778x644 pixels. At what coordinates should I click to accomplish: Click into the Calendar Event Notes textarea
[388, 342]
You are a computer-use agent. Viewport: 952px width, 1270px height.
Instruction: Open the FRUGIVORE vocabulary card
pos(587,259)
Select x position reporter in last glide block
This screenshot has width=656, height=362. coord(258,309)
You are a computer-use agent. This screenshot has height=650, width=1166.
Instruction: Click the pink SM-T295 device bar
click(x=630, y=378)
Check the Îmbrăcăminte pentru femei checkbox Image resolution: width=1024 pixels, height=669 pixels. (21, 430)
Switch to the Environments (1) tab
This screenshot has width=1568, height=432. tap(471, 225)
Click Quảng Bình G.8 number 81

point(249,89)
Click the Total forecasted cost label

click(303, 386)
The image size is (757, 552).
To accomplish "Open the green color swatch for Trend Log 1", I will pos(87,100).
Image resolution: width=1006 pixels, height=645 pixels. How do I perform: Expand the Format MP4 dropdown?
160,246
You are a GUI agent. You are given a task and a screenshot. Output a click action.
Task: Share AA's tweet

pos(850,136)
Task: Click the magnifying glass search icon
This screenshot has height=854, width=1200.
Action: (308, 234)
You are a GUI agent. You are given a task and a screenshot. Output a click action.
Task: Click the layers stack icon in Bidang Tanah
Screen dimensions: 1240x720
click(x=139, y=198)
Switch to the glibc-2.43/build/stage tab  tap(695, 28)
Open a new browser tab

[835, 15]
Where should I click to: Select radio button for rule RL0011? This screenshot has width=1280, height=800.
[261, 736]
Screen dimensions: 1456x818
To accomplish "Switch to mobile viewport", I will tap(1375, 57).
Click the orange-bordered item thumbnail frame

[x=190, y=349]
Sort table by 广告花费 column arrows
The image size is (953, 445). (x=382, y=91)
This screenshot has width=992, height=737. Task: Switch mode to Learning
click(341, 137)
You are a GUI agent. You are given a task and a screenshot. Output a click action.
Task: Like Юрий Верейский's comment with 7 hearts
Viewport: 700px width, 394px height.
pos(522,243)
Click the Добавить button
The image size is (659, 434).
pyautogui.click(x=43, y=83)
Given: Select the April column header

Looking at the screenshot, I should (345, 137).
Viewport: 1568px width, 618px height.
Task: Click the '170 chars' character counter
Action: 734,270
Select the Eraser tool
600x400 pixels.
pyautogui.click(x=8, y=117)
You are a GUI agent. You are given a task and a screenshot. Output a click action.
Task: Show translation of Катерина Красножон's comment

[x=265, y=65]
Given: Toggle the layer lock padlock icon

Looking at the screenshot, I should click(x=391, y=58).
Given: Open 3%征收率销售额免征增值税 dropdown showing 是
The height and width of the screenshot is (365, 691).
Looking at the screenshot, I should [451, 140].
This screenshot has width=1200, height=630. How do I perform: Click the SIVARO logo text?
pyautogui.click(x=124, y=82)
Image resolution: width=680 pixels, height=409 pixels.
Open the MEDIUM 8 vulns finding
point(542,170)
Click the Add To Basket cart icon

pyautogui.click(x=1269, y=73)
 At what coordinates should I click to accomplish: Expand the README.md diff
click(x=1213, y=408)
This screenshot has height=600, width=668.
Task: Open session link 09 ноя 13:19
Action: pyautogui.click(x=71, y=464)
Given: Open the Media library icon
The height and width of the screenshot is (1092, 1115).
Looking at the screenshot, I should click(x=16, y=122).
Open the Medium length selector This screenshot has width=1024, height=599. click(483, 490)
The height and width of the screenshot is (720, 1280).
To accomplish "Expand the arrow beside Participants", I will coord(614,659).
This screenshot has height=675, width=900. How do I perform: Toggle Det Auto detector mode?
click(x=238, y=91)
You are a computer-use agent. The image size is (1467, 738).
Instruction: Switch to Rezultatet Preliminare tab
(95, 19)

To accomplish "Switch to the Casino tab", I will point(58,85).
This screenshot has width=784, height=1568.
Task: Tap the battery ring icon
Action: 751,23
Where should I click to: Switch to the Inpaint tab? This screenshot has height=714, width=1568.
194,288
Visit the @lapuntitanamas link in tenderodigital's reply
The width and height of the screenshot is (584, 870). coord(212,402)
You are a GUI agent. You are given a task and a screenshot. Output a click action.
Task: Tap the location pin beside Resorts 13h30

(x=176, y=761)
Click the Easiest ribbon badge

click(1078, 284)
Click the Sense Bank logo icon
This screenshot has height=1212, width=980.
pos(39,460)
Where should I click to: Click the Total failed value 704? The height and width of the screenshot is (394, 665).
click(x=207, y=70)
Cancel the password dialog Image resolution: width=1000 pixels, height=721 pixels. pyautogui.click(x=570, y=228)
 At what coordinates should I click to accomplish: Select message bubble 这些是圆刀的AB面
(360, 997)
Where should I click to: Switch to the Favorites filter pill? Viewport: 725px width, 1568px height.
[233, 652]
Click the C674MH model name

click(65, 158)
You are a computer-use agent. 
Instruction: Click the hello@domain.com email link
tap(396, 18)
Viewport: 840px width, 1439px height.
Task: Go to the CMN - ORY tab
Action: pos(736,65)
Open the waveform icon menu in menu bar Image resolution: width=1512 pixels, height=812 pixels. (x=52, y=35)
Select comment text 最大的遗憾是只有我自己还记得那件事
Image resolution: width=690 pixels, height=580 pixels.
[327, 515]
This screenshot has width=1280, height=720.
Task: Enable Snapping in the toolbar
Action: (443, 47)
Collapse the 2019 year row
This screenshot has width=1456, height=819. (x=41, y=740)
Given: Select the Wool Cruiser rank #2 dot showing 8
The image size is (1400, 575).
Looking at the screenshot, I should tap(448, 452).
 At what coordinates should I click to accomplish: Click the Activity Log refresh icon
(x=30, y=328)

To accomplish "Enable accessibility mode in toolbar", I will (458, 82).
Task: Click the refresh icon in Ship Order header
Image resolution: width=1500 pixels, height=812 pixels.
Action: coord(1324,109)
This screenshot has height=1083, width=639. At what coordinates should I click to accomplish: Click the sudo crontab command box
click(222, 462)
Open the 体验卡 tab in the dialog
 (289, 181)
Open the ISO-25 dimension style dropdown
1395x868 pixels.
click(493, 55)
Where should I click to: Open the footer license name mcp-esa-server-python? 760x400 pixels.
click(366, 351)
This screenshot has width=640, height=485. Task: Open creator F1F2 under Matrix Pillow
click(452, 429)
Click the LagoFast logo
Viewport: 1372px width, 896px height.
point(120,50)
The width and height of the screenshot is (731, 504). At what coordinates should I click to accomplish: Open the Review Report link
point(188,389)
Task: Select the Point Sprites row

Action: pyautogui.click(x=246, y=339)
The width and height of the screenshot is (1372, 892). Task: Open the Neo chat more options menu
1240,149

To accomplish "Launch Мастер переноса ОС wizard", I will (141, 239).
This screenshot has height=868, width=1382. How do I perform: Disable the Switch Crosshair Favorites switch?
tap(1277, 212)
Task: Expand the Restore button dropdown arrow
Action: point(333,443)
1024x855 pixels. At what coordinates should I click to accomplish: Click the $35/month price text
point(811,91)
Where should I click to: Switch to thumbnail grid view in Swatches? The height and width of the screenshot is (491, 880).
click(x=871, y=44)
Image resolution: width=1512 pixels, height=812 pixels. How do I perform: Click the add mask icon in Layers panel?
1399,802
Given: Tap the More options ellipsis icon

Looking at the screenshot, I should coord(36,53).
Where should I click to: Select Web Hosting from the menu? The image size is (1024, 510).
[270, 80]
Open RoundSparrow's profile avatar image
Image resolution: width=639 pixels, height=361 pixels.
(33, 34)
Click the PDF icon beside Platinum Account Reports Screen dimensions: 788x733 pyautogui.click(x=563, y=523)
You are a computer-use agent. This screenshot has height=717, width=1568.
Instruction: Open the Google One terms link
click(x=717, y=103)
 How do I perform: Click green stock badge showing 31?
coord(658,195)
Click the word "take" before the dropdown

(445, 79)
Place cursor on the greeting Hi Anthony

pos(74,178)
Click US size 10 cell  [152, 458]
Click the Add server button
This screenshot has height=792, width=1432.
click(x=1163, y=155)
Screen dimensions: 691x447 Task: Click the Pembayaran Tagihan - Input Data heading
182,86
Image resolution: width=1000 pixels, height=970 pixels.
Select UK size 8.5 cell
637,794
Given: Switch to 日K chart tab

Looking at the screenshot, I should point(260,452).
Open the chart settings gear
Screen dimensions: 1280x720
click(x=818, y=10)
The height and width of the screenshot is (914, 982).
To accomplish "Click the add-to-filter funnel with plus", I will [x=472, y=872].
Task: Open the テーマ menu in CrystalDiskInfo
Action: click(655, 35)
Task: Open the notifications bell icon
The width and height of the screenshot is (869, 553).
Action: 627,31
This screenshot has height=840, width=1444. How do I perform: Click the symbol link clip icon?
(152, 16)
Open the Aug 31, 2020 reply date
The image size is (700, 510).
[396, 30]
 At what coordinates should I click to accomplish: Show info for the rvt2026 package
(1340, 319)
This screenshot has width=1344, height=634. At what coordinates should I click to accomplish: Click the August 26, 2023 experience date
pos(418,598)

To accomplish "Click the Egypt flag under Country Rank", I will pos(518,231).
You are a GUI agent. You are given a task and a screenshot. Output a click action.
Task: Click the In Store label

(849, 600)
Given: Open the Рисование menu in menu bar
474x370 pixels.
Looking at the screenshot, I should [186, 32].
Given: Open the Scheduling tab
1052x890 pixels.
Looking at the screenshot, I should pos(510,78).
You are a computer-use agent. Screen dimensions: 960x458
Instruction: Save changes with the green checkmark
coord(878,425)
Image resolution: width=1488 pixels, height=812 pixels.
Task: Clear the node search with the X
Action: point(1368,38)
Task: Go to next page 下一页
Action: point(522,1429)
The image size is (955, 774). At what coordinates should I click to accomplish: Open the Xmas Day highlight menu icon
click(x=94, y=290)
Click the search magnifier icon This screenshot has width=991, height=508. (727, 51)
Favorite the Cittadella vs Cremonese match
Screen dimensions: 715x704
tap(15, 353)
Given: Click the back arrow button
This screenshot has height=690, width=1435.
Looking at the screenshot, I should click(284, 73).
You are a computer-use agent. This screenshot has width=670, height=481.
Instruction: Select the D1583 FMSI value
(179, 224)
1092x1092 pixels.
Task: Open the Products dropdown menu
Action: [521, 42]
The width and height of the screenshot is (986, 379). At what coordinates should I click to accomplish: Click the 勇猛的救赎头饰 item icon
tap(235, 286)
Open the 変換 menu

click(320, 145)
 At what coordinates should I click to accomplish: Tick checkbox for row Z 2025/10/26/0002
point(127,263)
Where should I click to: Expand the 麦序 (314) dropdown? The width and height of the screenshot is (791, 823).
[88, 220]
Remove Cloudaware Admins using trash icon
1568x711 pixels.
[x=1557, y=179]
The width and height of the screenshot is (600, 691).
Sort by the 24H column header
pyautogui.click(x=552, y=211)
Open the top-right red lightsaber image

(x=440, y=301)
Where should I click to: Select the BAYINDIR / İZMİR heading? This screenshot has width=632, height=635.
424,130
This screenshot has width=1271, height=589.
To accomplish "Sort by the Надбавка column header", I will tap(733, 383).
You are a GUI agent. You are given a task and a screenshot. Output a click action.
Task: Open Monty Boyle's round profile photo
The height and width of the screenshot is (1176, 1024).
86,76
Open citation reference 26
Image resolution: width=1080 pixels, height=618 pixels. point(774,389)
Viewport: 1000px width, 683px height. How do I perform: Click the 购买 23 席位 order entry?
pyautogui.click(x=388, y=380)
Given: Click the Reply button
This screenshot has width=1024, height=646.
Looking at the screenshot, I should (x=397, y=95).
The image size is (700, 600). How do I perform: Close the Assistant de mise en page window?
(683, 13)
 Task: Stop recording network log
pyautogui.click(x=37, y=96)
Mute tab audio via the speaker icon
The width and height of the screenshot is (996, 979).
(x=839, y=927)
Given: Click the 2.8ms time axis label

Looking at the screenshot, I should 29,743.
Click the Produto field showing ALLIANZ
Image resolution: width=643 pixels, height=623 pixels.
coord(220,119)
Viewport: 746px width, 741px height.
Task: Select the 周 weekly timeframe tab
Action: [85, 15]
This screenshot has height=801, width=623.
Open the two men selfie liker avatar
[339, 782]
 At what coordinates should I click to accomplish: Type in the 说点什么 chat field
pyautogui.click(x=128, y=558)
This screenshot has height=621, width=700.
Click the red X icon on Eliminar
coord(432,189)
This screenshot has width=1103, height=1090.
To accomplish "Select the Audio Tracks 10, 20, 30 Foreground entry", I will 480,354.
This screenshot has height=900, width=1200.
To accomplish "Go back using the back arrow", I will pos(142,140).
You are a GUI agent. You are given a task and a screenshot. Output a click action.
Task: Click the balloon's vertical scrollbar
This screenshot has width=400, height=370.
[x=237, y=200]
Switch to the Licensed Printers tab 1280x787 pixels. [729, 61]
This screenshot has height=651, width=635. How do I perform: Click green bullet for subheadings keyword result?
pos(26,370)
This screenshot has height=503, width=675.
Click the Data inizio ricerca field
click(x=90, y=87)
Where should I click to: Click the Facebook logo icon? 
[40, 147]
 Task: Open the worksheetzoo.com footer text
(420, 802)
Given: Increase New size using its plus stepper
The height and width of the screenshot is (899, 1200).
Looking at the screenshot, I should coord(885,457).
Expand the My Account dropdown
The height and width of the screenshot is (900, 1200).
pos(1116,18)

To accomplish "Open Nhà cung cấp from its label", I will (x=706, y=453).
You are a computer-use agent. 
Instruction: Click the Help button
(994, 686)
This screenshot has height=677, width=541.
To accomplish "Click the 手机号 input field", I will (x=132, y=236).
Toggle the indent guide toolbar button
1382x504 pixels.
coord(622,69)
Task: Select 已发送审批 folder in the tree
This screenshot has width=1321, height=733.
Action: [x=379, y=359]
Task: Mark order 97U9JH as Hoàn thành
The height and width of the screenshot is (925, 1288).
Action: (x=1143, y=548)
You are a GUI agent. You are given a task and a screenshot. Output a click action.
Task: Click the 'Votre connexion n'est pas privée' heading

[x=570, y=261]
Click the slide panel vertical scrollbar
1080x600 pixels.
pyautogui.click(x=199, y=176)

____________________

# [Problem to solve]
Among the lines of the listing above, count those that hold the string "computer", giving the count alone.

# [Task output]
8